T-replete haploidentical donor transplants using posttransplant cyclophosphamide (haplo) have greatly expanded donor availability and are increasingly utilized. Haplo were originally performed using truly nonmyeloablative conditioning and a bone marrow graft. We have also developed myeloablative conditioning and peripheral blood stem cell (PBSC) grafts for use with haplo. However, some patients may not tolerate myeloablative conditioning but may still benefit from a more dose-intensified preparative regimen to control malignancy and diminish graft rejection. To this end, we enrolled 25 patients on a prospective phase II trial utilizing a regimen of fludarabine 30 mg/m2/day × 5 days and Melphalan 140 mg/m2 on day -1 (flu/Mel) followed by infusion of unmanipulated PBSC graft from a haploidentical donor. GVHD prophylaxis included cyclophosphamide 50 mg/kg/day on days 3 and 4, mycophenolate mofetil on day 35, and tacrolimus on day 180. Median age was 57 years (range from 35 to 68). Transplantation diagnosis included AML (n = 11), ALL (n = 4), MDS/MPD (n = 6), NHL/CLL (n = 3), and MM (n = 1). Using the refined Disease Risk Index (DRI), patients were low (n = 1), intermediate (n = 13), and high/very high (n = 11). 22 out of 25 patients engrafted with a median time to neutrophil and platelet engraftment of 18 days and 36 days, respectively. All engrafting patients achieved full peripheral blood T-lymphocyte and myeloid donor chimerism at day 30. The 180-day cumulative incidence for acute GVHD grades II–IV and III-IV was seen in 20% (95% CI 8%–37%) and 8% (95% CI 2%–22%), respectively. The 2-year cumulative incidence of chronic GVHD was 16% (95% CI 5%–33%) (moderate-severe 12% (95% CI 3%–27%)). After a median follow-up of 28.3 months, the estimated 2-year OS, DFS, NRM, and relapse were 56% (95%CI 33–74%), 44% (95%CI 23%–64%), 20% (95% CI 8%–37%), and 36% (95% CI 17%–55%), respectively.
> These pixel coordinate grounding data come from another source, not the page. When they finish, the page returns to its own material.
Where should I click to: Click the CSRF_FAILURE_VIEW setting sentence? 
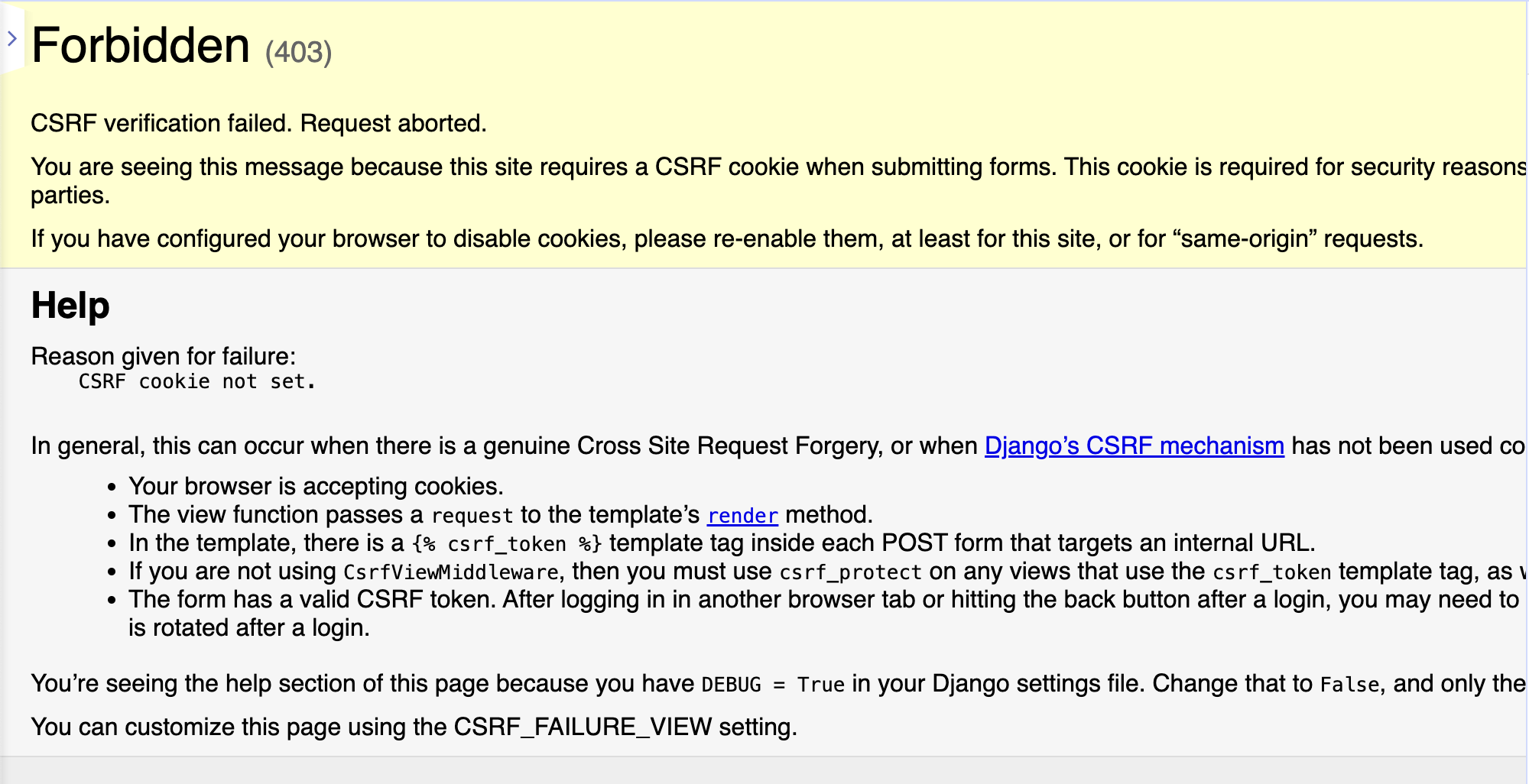414,727
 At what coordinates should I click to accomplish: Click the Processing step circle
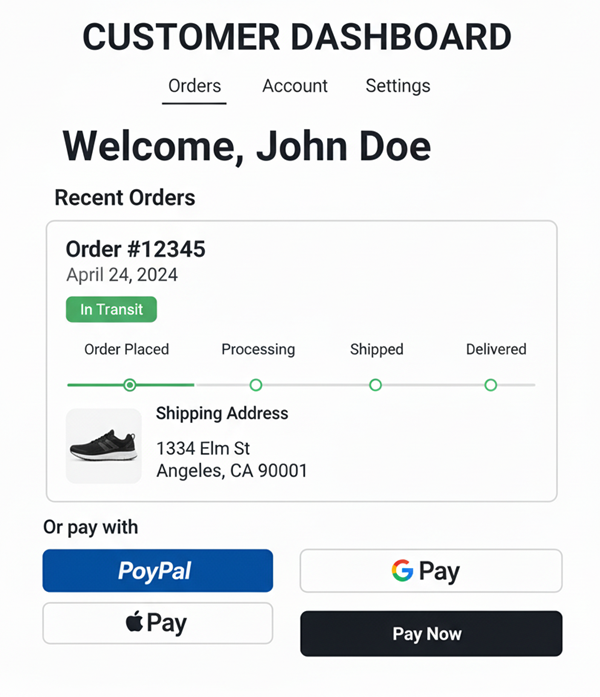click(256, 385)
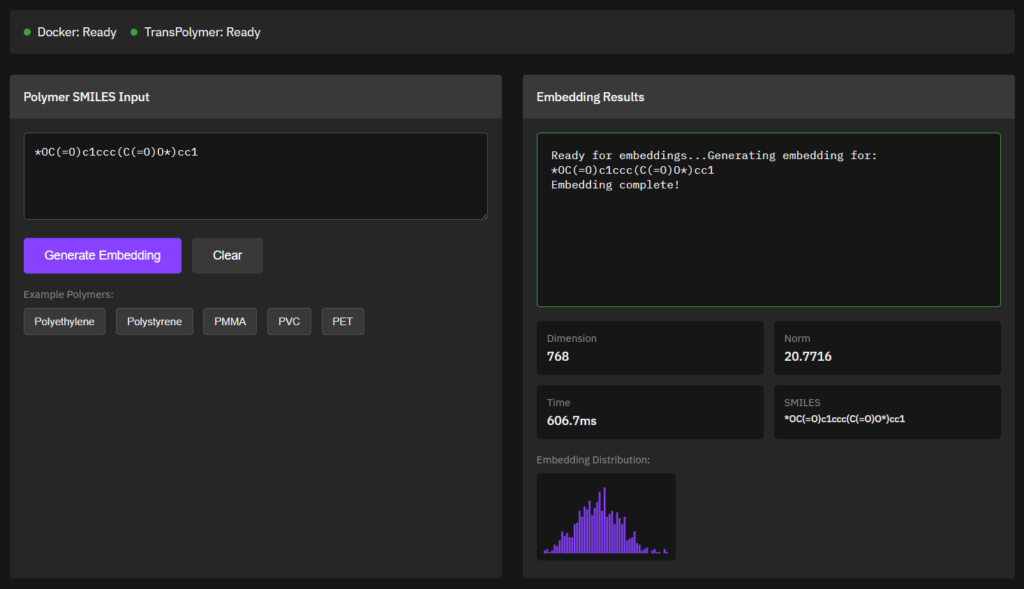Click the embedding output log box
The height and width of the screenshot is (589, 1024).
(768, 220)
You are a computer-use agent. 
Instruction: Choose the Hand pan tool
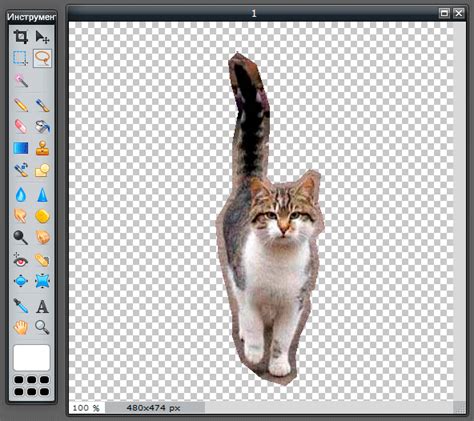click(21, 327)
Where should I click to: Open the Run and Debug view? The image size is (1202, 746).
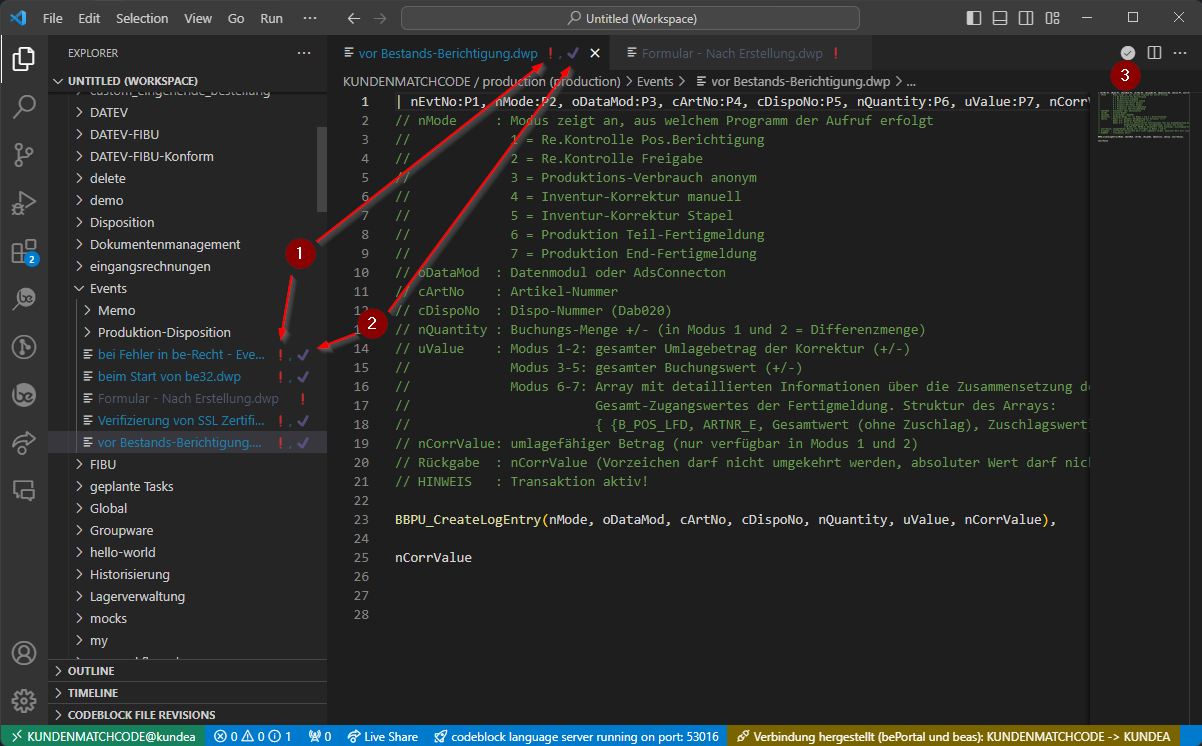pyautogui.click(x=23, y=204)
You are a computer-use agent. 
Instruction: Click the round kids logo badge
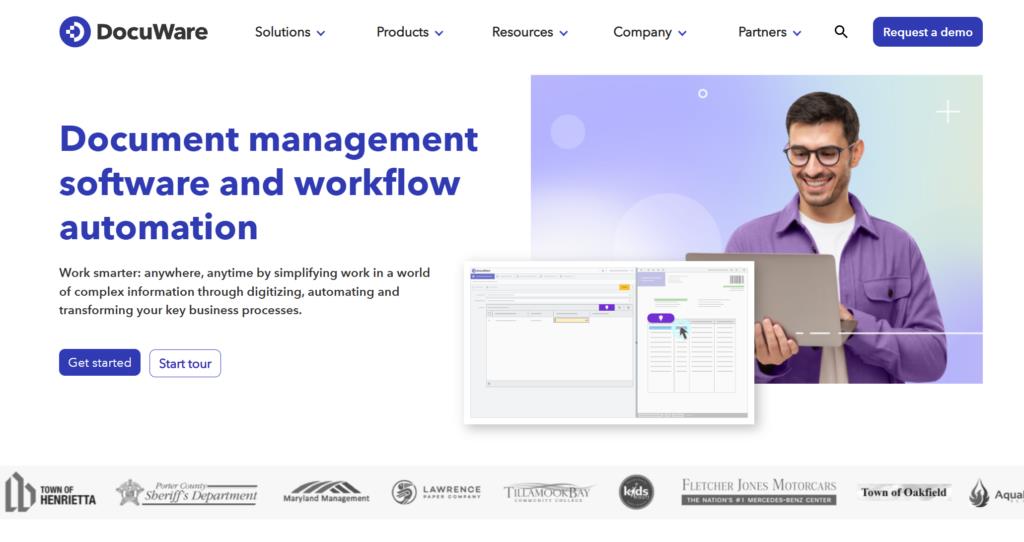point(636,492)
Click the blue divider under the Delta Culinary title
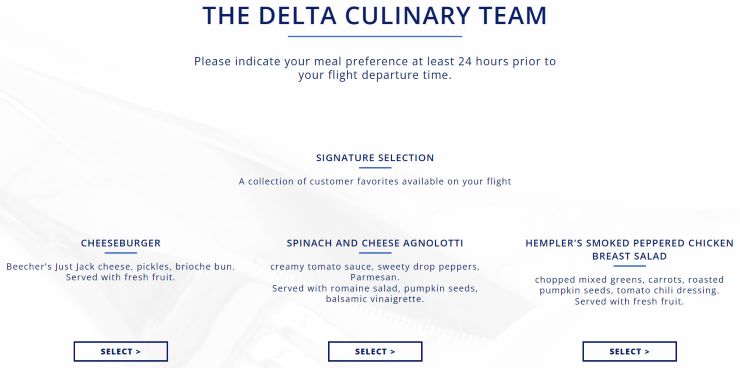The width and height of the screenshot is (740, 368). pyautogui.click(x=375, y=36)
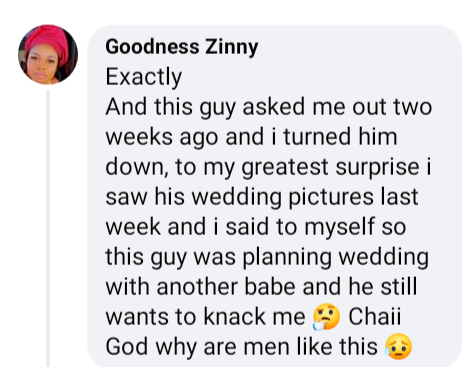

Among patients with high/very high risk DRI, 2-year OS was 53% compared to 69% for low/intermediate DRI. When compared with a contemporaneous cohort of patients at our center receiving haploidentical transplant with nonablative fludarabine, Cytoxan, and total body irradiation flu/Cy/TBI regimen, the outcomes were statistically similar to the 2-year OS at 56% vs. 63% p=0.75 and DFS at 44% vs. 46% p=0.65.

Relapse is the main cause of treatment failure after nonmyeloablative haploidentical transplant (haplo-HSCT). In an attempt to reduce relapse, we have developed a myeloablative (MA) haplo-HSCT approach utilizing posttransplant cyclophosphamide (PT/Cy) and peripheral blood stem cells as the stem cell source. We summarize the results of two consecutive clinical trials, using a busulfan-based ( n = 20 ) and a TBI-based MA preparative regimen ( n = 30 ), and analyze a larger cohort of 64 patients receiving MA haplo-HSCT. All patients have engrafted with full donor chimerism and no late graft failures. Grade III-IV acute GVHD and moderate-severe chronic GVHD occurred in 23% and 30%, respectively. One-year NRM was 10%. Predicted three-year overall survival, disease-free survival, and relapse were 53%, 53%, and 26%, respectively, in all patients and 79%, 74%, and 9%, respectively, in patients with a low/intermediate disease risk index (DRI). In multivariate analysis, DRI was the most significant predictor of survival and relapse. Use of TBI (versus busulfan) had no significant impact on survival but was associated with significantly less BK virus-associated hemorrhagic cystitis. We contrast our results with other published reports of MA haplo-HSCT PT/Cy in the literature and attempt to define the comparative utility of MA haplo-HSCT to other methods of transplantation.